Copy out the material word for word, from the line containing "Screen dimensions: 514x403" through the line containing "will tap(208, 64).", with both of those lines included.

# # # # # # #

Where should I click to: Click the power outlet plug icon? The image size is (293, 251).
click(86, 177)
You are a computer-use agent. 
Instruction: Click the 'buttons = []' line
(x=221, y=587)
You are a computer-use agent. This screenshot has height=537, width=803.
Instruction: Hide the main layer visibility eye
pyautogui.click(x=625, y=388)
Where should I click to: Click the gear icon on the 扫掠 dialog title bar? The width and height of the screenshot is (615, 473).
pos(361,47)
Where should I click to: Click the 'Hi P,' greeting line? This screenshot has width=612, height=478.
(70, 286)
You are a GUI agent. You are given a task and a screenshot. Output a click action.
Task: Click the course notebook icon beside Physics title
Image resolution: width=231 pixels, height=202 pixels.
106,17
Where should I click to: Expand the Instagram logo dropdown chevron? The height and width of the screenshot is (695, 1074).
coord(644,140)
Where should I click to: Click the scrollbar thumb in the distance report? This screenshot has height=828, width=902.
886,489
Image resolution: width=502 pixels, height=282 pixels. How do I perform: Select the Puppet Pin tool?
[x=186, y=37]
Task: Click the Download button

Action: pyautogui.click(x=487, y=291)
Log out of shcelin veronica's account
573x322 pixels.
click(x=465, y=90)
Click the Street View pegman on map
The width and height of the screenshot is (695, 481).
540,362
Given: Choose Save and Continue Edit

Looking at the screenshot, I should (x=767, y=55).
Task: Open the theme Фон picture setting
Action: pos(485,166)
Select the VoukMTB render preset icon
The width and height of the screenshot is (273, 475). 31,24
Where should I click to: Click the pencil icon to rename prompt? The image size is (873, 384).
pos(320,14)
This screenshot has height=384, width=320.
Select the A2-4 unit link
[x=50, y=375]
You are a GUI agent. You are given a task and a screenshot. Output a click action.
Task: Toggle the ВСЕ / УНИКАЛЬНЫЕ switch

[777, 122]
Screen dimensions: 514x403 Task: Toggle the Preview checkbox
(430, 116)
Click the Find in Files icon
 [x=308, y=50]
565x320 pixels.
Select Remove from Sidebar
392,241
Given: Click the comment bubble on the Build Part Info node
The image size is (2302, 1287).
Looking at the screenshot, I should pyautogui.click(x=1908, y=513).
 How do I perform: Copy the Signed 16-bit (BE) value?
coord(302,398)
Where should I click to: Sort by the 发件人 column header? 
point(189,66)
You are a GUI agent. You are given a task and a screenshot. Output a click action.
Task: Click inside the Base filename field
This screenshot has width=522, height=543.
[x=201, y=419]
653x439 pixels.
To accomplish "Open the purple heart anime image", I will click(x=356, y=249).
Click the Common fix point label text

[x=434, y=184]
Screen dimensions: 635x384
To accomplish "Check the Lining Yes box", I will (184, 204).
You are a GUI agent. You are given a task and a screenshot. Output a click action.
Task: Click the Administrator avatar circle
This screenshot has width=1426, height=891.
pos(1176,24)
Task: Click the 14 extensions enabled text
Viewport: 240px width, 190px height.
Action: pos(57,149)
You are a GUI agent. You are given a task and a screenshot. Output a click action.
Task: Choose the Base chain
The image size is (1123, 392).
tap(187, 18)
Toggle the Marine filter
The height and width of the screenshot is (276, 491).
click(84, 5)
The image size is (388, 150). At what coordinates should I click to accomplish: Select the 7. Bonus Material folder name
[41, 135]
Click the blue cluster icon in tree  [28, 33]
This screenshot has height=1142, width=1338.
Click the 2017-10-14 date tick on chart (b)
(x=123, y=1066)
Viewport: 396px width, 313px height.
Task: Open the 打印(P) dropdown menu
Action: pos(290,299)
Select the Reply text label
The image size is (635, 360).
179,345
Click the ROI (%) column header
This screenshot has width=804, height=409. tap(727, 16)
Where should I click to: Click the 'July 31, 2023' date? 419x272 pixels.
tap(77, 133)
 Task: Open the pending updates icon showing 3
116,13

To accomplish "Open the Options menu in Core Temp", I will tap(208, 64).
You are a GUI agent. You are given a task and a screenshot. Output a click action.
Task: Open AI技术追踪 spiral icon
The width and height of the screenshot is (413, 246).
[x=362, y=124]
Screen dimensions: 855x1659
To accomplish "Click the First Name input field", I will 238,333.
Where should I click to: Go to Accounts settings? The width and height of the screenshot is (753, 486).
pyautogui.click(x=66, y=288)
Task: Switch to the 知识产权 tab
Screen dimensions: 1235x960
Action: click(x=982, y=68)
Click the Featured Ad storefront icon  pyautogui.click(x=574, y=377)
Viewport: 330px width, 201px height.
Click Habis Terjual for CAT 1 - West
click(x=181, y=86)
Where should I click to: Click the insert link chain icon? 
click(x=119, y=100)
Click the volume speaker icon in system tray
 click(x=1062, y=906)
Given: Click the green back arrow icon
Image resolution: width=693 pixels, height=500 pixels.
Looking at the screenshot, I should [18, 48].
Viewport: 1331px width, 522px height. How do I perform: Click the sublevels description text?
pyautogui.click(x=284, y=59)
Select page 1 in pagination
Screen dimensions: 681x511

# # # # # # #

- **EXERCISE OUTPUT**
Screen dimensions: 514x403 Task: Toggle the Preview checkbox
(430, 116)
Click the Find in Files icon
 [x=308, y=50]
565x320 pixels.
Select Remove from Sidebar
392,241
Given: Click the comment bubble on the Build Part Info node
The image size is (2302, 1287).
Looking at the screenshot, I should pyautogui.click(x=1908, y=513).
 How do I perform: Copy the Signed 16-bit (BE) value?
coord(302,398)
Where should I click to: Sort by the 发件人 column header? 
point(189,66)
You are a GUI agent. You are given a task and a screenshot. Output a click action.
Task: Click inside the Base filename field
This screenshot has width=522, height=543.
[x=201, y=419]
653x439 pixels.
To accomplish "Open the purple heart anime image", I will click(x=356, y=249).
Click the Common fix point label text

[x=434, y=184]
Screen dimensions: 635x384
To accomplish "Check the Lining Yes box", I will (184, 204).
You are a GUI agent. You are given a task and a screenshot. Output a click action.
Task: Click the Administrator avatar circle
This screenshot has width=1426, height=891.
pos(1176,24)
Task: Click the 14 extensions enabled text
Viewport: 240px width, 190px height.
Action: pos(57,149)
You are a GUI agent. You are given a task and a screenshot. Output a click action.
Task: Choose the Base chain
The image size is (1123, 392).
tap(187, 18)
Toggle the Marine filter
The height and width of the screenshot is (276, 491).
click(84, 5)
The image size is (388, 150). At what coordinates should I click to accomplish: Select the 7. Bonus Material folder name
[41, 135]
Click the blue cluster icon in tree  [28, 33]
This screenshot has height=1142, width=1338.
Click the 2017-10-14 date tick on chart (b)
(x=123, y=1066)
Viewport: 396px width, 313px height.
Task: Open the 打印(P) dropdown menu
Action: pos(290,299)
Select the Reply text label
The image size is (635, 360).
179,345
Click the ROI (%) column header
This screenshot has width=804, height=409. tap(727, 16)
Where should I click to: Click the 'July 31, 2023' date? 419x272 pixels.
tap(77, 133)
 Task: Open the pending updates icon showing 3
116,13

To accomplish "Open the Options menu in Core Temp", I will tap(208, 64).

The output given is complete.